■ WORK REQUEST ■
Copy out again, unchanged, the listing below from the line that has "Task: Maximize the 修改客户资料 window" through the line that has "The width and".

■ SUPPLIED ENTRIES ■

--*--

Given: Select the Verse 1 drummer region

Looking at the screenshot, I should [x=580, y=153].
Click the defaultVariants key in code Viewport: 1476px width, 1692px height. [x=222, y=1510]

--*--

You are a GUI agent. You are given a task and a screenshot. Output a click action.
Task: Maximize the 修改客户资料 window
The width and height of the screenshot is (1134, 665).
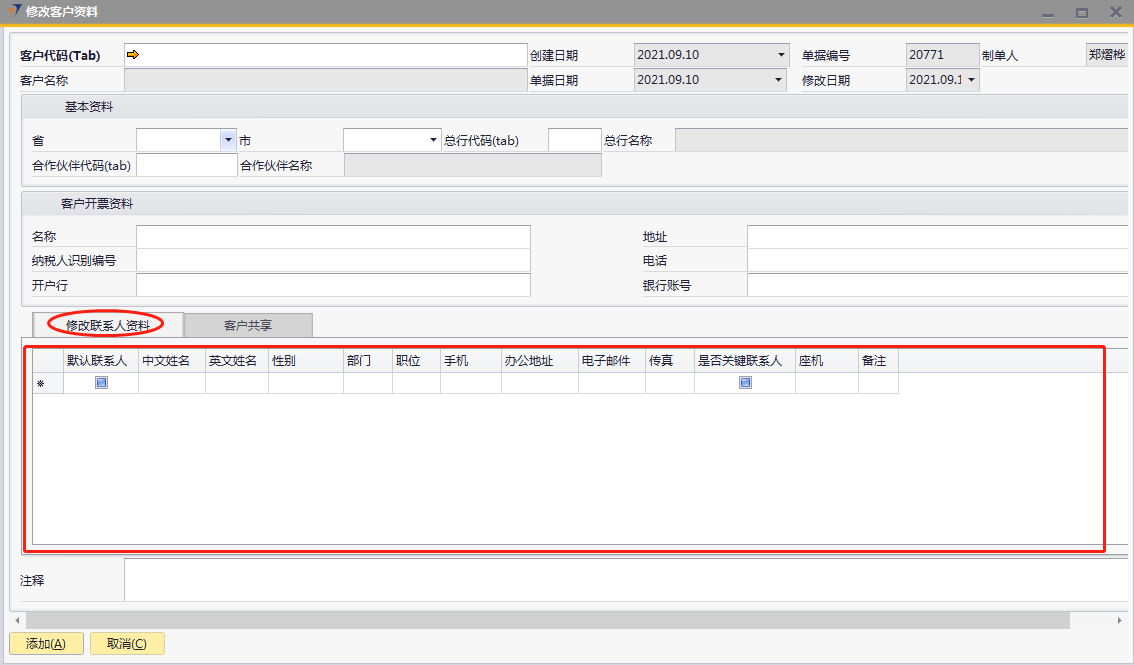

--*--

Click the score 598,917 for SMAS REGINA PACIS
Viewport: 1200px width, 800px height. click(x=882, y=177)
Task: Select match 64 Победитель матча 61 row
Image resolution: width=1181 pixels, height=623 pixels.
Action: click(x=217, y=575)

--*--

■ SOLUTION TO THIS TASK ■
Task: Maximize the 修改客户资料 window
The width and height of the screenshot is (1134, 665).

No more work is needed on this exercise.